When you think about Clorox, what comes to mind? Cleanliness. Sterility. Trust. The last thing you’d expect is a cybersecurity scandal with a help desk allegedly handing out employee passwords to cybercriminals like candy on Halloween.

But here we are.

In a jaw-dropping development that should have every CIO and CISO in America checking their MSP contracts, Clorox has filed a lawsuit against Cognizant, one of the world’s largest IT services providers, accusing them of handing over the digital keys to the kingdom — literally. According to a Reuters report, Clorox alleges that Cognizant’s IT help desk handed out passwords to hackers posing as employees, resulting in a major breach that disrupted the company for weeks and wiped hundreds of millions off its balance sheet.

Let that sink in for a moment: The help desk gave away employee credentials to attackers. Not through a zero-day exploit. Not via a high-end phishing campaign or some sophisticated APT actor. They just… gave them out. Why? Because someone asked them for them. Crazy huh? I think so too.

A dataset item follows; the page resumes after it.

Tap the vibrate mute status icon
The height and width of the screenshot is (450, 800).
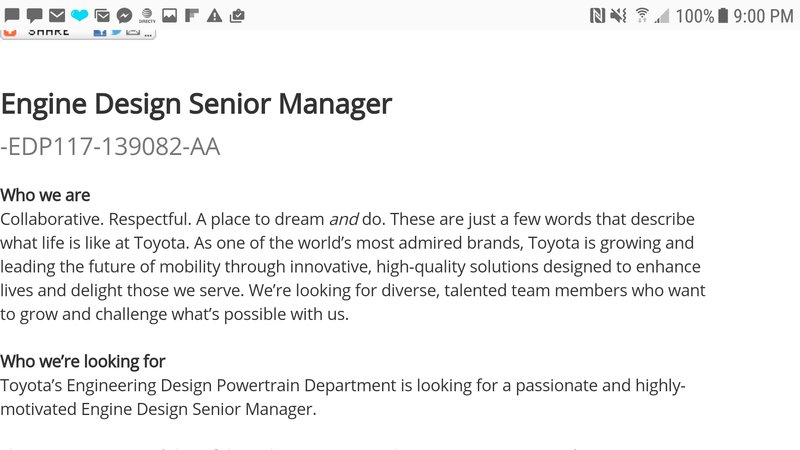pos(619,16)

The Breach Heard ‘Round the Supply Chain

The timeline is particularly damning. In August 2023, Clorox experienced a cyberattack that disrupted operations and caused widespread disruptions across its supply chain. The company struggled for weeks to recover, with some systems still not fully restored months later. In its financial disclosures, Clorox reported a staggering $356 million impact on earnings directly tied to the cyber incident.

Now, we know why — or at least, Clorox thinks it knows.

Their lawsuit, filed in federal court in California, alleges that Cognizant’s personnel were grossly negligent in verifying identity before resetting passwords. Worse, Clorox claims this wasn’t a one-time flub. They allege multiple instances where help desk agents gave away credentials without following basic security protocols, including not verifying who was calling, not escalating the request, and not logging these critical actions properly.

Cognizant Says Not So Fast

Cognizant, for its part, has denied wrongdoing and says it will fight the allegations vigorously. And let’s be clear: These are just allegations. We’re not in the courtroom. We don’t have subpoena power. We’ll wait and see how the legal battle unfolds.

But even if Clorox is only half right, the implications are enormous.

This isn’t just about Clorox and Cognizant. This is about the fragility of trust in IT outsourcing. It’s about the weakest link in the security chain — not the technology, but the human behind the keyboard or the headset.

A Tale as Old as Cybercrime

Unfortunately, this is not an isolated incident. I was recently made aware of a case — names redacted to protect the embarrassed — where a company’s accounts payable department wired close to $1 million to cybercriminals, all because someone didn’t properly verify “new” bank account details sent in a spoofed email.

These kinds of social engineering attacks aren’t new. What is new is the scale, speed and realism with which they’re now executed, thanks to advancements in AI. Deepfakes, voice cloning, real-time manipulation of video and audio — all these things are being used to weaponize trust.

As Sam Altman recently warned, voice authentication — long considered a futuristic security enhancement — may already be obsolete. AI voice cloning is too easy, too accessible, and too good. If your bank or your company is relying on “voiceprint” alone to authenticate users, you might as well leave the front door wide open.

So, What Do We Do?

First and foremost, we need to re-establish the baseline of verification. That means multi-factor authentication — and not the kind that gets turned off “just for convenience.” That means clear policies and strict controls on how password resets and sensitive transactions are handled. It also means regular training, simulations and red teaming, especially for help desks, finance teams, and other high-risk human entry points.

Second, it’s time to re-evaluate your third-party risk posture. Outsourcing IT services doesn’t mean outsourcing responsibility. Companies must ensure their providers follow the same — or stronger — controls as their internal teams. If your MSP isn’t regularly audited, hasn’t updated their protocols, or can’t tell you how they verify user identity on a reset call, you’ve got a problem.

Third, let’s stop pretending that “common sense” is enough in cybersecurity. These days, it’s not about intelligence. It’s about discipline and design. Smart people fall for smart scams. That’s why the process must do the thinking. Follow the playbook. Build guardrails. Assume nothing.

A Clean Break?

Clorox’s brand is built around cleanliness and safety. This incident cuts to the core of their identity. But they’re not alone. This could happen to anyone. And if the allegations prove true, Clorox won’t just be setting a legal precedent — they’ll be sending a message to every vendor in the supply chain: You own your part of the security stack, or we’ll see you in court.

So maybe this lawsuit is the bleach we all need to disinfect some of the rot in the system.

Because at the end of the day, cybersecurity isn’t just a tech problem — it’s a trust problem. And as we’ve seen here, when that trust is breached, the consequences can be catastrophic.

Stay safe. Stay skeptical. And if your help desk is giving out passwords without checking IDs, maybe it’s time to clean house — before the lawyers show up.